Members of the notorious FIN11 (Clop) ransomware gang have been arrested today by the Ukrainian police in conjunction with Interpol and law enforcement from the US and South Korea.
In a statement published today, the Ukrainian police revealed it has arrested six people alleged to be part of the financial cybercrime gang FIN11, which is believed to be behind many high-profile cyber-attacks. These include the attacks exploiting vulnerabilities in Accellion’s FTA product earlier this year, enabling it to access the system of aircraft manufacturer Bombardier.

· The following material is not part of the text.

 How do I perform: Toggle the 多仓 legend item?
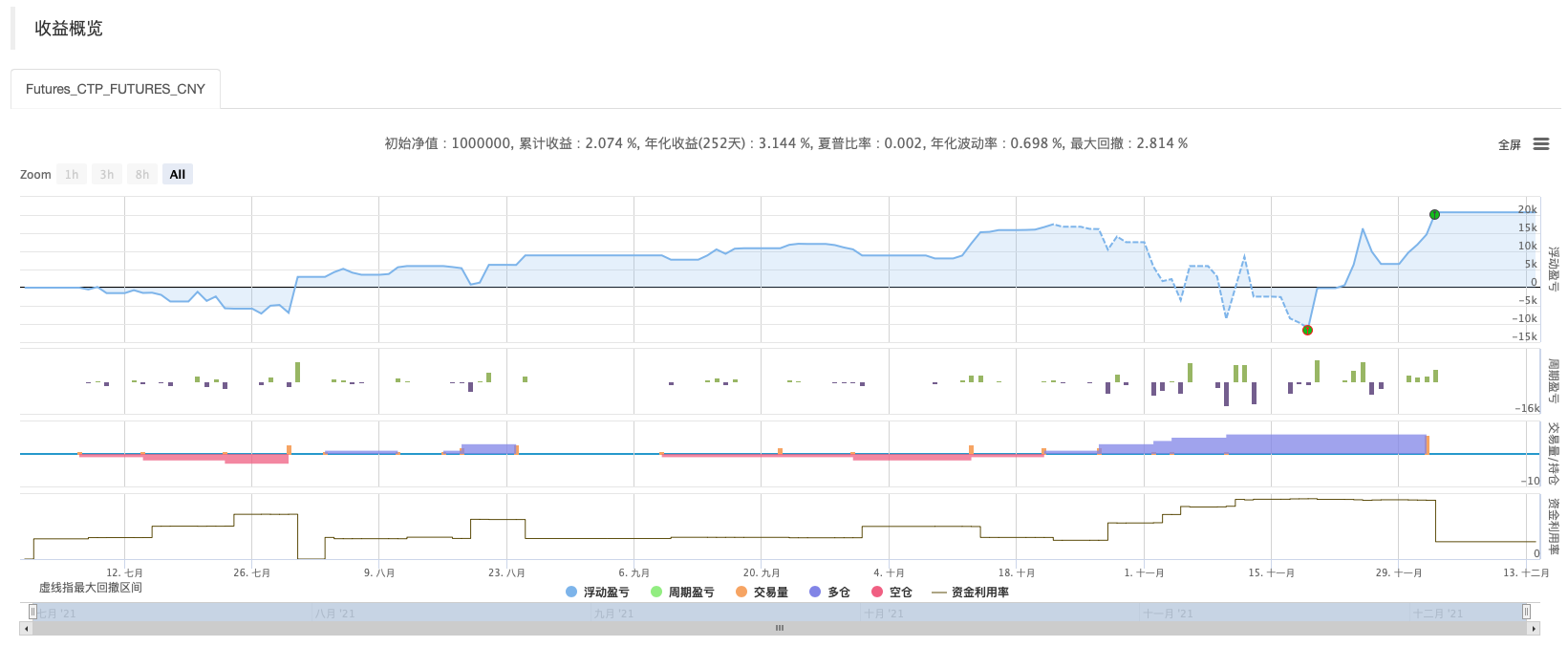pyautogui.click(x=829, y=593)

In the statement, the police outlined its belief that the six suspects “carried out ransomware-type malware attacks on the servers of US and Korean companies.” This includes encrypting personal data of employees and financial reports of the Stanford University School of Medicine, the University of Maryland and the University of California.

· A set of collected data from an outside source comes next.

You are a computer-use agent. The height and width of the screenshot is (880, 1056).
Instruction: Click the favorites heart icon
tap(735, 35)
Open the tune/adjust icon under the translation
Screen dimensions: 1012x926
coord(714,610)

The police added that it had seized cash, cars, and a number of Apple Mac laptops and desktops alongside the arrests. It stated: “Through the joint efforts of law enforcement officers, it was possible to stop the operation of the infrastructure from which the virus is spreading and block the channels for the legalization of cryptocurrencies obtained by criminal means.”
The announcement is the latest in several recent successes for law enforcement agencies in countering cyber-criminal gangs. For example, earlier this month, the US Department of Justice revealed it managed to seize around $2.3m of the $4.4m in cryptocurrency paid to the Darkside gang by Colonial Pipeline following the ransomware attack on the fuel transportation company in May.

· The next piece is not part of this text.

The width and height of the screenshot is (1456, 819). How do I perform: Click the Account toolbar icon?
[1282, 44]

Security experts such as Kim Bromley, a senior cyber threat intelligence analyst at Digital Shadows, recognizes the significance of these arrests: “On 16 Jun 2021, Ukrainian police announced the arrest of individuals and the takedown of infrastructure related to the ‘Clop’ ransomware. This activity comes in the aftermath of increased pressure from law enforcement and governments on ransomware groups, following recent attacks on critical national infrastructure in the US. Clop ransomware has been active since February 2019 and targets large organizations for big game hunting. Despite partaking in the ever-popular double-extortion tactic, Clop’s reported activity level is relatively low when compared with the likes of ‘REvil’ (aka Sodinokibi) or ‘Conti’.
“Earlier in the year, the ‘Ziggy’ ransomware shut down its operation, citing an increased scrutiny from law enforcement as the reason. This week, the ‘Avaddon’ ransomware also appear to have ceased operations. Seemingly, the consistent pressure from law enforcement on these threat groups is beginning to have a positive impact.”
John Hultquist, VP of analysis, Mandiant Threat Intelligence, outlined: “The Cl0p operation has been used to disrupt and extort organizations globally in a variety of sectors including telecommunications, pharmaceuticals, oil and gas, aerospace and technology. The actor FIN11 has been strongly associated with this operation, which has included both ransomware and extortion, but it is unclear if the arrests included FIN11 actors or others who may also be associated with the operation.
“The arrests made by Ukraine are a reminder that the country is a strong partner for the US in the fight against cybercrime, and authorities there are making the effort to deny criminals a safe harbor. This is especially relevant as President Biden and Putin discuss the state of cyber-threats emanating from Russia, including the ransomware threat, which has increasingly threatened critical infrastructure and the everyday lives of people around the world.”